Supplied records =
· · · · ·
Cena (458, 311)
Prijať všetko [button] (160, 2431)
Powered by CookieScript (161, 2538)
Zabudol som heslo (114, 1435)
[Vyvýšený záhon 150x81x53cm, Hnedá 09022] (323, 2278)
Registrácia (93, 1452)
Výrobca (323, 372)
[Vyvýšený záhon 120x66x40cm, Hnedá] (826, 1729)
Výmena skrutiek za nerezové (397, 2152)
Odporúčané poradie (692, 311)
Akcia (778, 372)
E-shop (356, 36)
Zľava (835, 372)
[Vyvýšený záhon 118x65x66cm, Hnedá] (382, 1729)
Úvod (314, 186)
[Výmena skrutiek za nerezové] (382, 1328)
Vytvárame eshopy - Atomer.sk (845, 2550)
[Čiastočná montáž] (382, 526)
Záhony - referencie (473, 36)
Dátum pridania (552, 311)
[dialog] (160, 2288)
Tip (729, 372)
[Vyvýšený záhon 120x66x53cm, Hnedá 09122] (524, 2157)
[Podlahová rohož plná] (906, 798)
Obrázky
· · · · ·
Task instructions =
Reproduce each line from the records that contains the word "Hnedá".

Task solution =
[Vyvýšený záhon 150x81x53cm, Hnedá 09022] (323, 2278)
[Vyvýšený záhon 120x66x40cm, Hnedá] (826, 1729)
[Vyvýšený záhon 118x65x66cm, Hnedá] (382, 1729)
[Vyvýšený záhon 120x66x53cm, Hnedá 09122] (524, 2157)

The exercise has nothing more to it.